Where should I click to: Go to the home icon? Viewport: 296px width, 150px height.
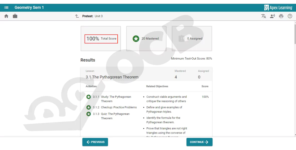click(x=6, y=16)
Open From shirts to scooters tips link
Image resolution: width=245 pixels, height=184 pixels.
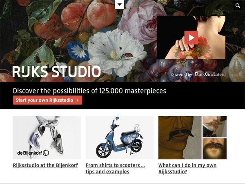(115, 168)
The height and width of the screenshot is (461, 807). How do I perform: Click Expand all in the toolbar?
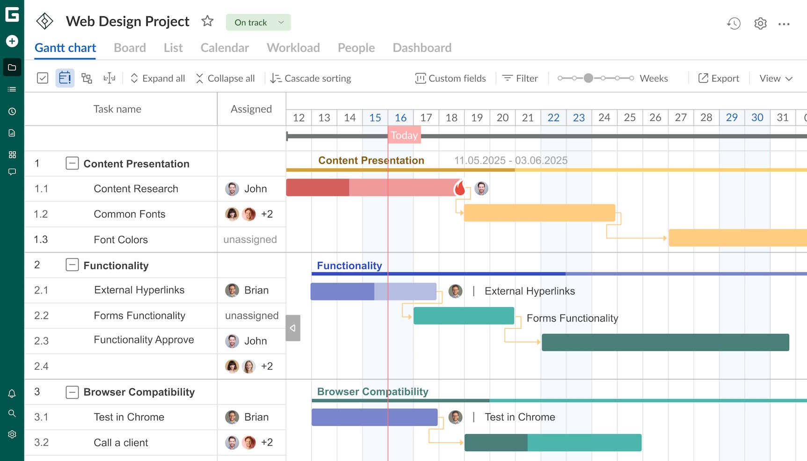click(158, 79)
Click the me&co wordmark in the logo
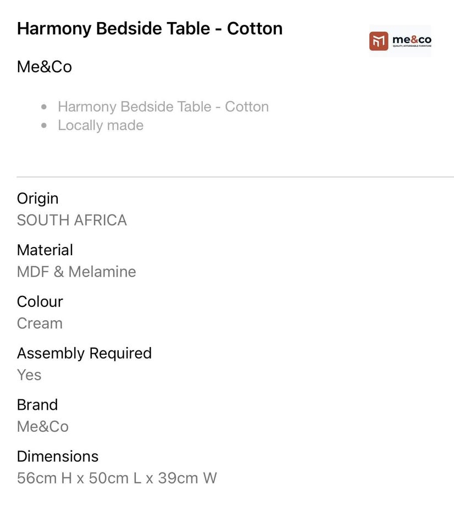This screenshot has width=454, height=528. click(x=412, y=40)
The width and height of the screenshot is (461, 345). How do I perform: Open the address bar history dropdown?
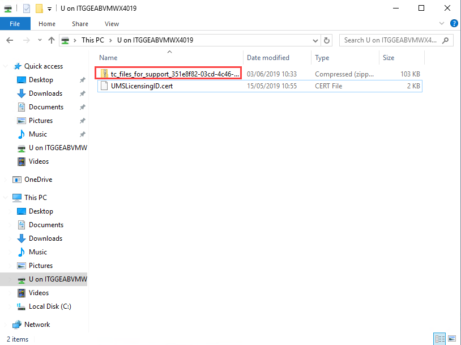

++++++++++++++++++++

Output the text of every record above exactly as it appears, leaving out the pictures.

Where should I click to: Go to the home icon? Viewport: 296px width, 150px height.
click(x=6, y=16)
Open From shirts to scooters tips link
Image resolution: width=245 pixels, height=184 pixels.
(115, 168)
The height and width of the screenshot is (461, 807). How do I perform: Click Expand all in the toolbar?
click(158, 79)
Click the me&co wordmark in the logo
This screenshot has width=454, height=528. click(x=412, y=40)
The width and height of the screenshot is (461, 345). How do I perform: Open the address bar history dropdown?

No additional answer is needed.